How to install and use super-focus on deepthought

super-FOCUS

Super-FOCUS is a tool to identify the functions that the sequences in your metagenome are doing. As a benefit, it also identifies the taxonomy associated with those functions.

Super-FOCUS uses a reduced, optimized, database and fast aligners to run.

To run Super-FOCUS you need two things:

  1. Your data, probably in fasta or fastq format
  2. A database of things we know about. Note that this is a databse in super-FOCUS format, not in another format!

Installing Super-FOCUS on deepthought

You only need to do this step once! When you come back to deepthought you can do conda activate bioinformatics and you have super-FOCUS ready to go!

To install Super-FOCUS on deepthought we are going to use conda. Once you have conda installed, [here are more install instructions].

We start by activating our conda environment:

conda activate bioinformatics

(Note, if you great the warning: Could not find conda environment: bioinformatics, then you need to use conda create -n bioinformatics first to create the environment.)

and now we can install new software:

conda install -y -c bioconda super-focus

This will figure out all the things that need to be installed, and then install them for you. It should not take too long for the installer to complete.

Next, we need to get the databases. You can use the superfocus_downloadDB command to download them, you can download them indvidually, or if you are on deepthought you can use Rob’s version of the databases. Just set up a variable to access them like this:

If you are taking Rob’s class you can do this:

conda env config vars set SUPERFOCUS_DB=/home/edwa0468/superfocus_db/version1

NOTE: Run this command to test your diamond version:

diamond --version

If you have version v0.9.0 to v0.9.18 you need to use version 1 of the database If you have version v0.9.19 to v0.9.24 you need to use version 2 of the database If you have v0.9.25 onwards you need to use version 3 of the database

You can change the config setting above like this:

conda env config vars set SUPERFOCUS_DB=/home/edwa0468/superfocus_db/version1 conda env config vars set SUPERFOCUS_DB=/home/edwa0468/superfocus_db/version2 conda env config vars set SUPERFOCUS_DB=/home/edwa0468/superfocus_db/version3

Or you can download the databases here: diamond v1 diamond v2 diamond v3

If you use mmseqs there is only one version of the database: mmseqs

The installation is complete and now you can use it to explore your metagenomes. Next time, you can skip this section.

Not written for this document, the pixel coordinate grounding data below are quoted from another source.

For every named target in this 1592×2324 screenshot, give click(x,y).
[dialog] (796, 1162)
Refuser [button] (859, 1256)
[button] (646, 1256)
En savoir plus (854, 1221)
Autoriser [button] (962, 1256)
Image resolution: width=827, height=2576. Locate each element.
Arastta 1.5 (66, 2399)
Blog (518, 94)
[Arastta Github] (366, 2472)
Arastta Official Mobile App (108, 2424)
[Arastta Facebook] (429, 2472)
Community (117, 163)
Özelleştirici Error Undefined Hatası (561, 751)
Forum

Using super-FOCUS on deepthought

Using Super-FOCUS in class

You can set a variable with the name of the directory:

export FQDIR=BTEC_Water

and then copy Rob’s slurm file:

cp ~edwa0468/superfocus.slurm .

and then submit that to the cluster:

sbatch superfocus.slurm

This will create a new directory called BTEC_Water.superfocus_results

Before you begin

Super-FOCUS requires that your input fastq files be in a directory. We’re going to make a directory called fastq and copy the data into there. Change barcode_01.fastq to the name of your fastq file!!

mkdir fastq
cp barcode_01.fastq fastq

(remember, the ls command will show you the files and directories that you have)

Also note:

super-focus takes quite a lot of computing resources so we are just going to run this straight on the cluster. It is bad practice to run it on the login node!

Running super-FOCUS

To run superfocus directly

Use this command

superfocus -q fastq -b ~/superfocus_db -a diamond -dir superfocus_results

To run on the cluster during class

cp ~edwa0468/superfocus.slurm ~/
sbatch ~/superfocus.slurm

We are going to make a batch file to submit the command to the cluster. Lets call our file superfocus.slurm:

nano superfocus.slurm

And then put these lines in that file

#!/bin/bash

#SBATCH --ntasks=8

superfocus --threads 8 -q fastq -b ~/superfocus_db -a diamond -dir superfocus_results

In this command:

  • The fastq option is the name of our input directory and is the same name we used above under Before you begin
  • The ~/superfocus_db option is the name of our database. If you have downloaded your own databases you should omit that information. This is the database that currently works with the version of super-FOCUS and diamond in conda
  • The diamond option is the aligner that we are going to run.
  • The superfocus_results option is where we are going to find the output

Then, we are going to submit that to run on the cluster

sbatch superfocus.slurm

and you can monitor the progress with

squeue

or

squeue -u <FAN>

where <FAN> is your FAN!

Notice that super-FOCUS will also output a lot of information in a file that will be called something like slurm-1709843.out (but the number will be totally different). That tells you whether the command has worked or if there was some kind of error.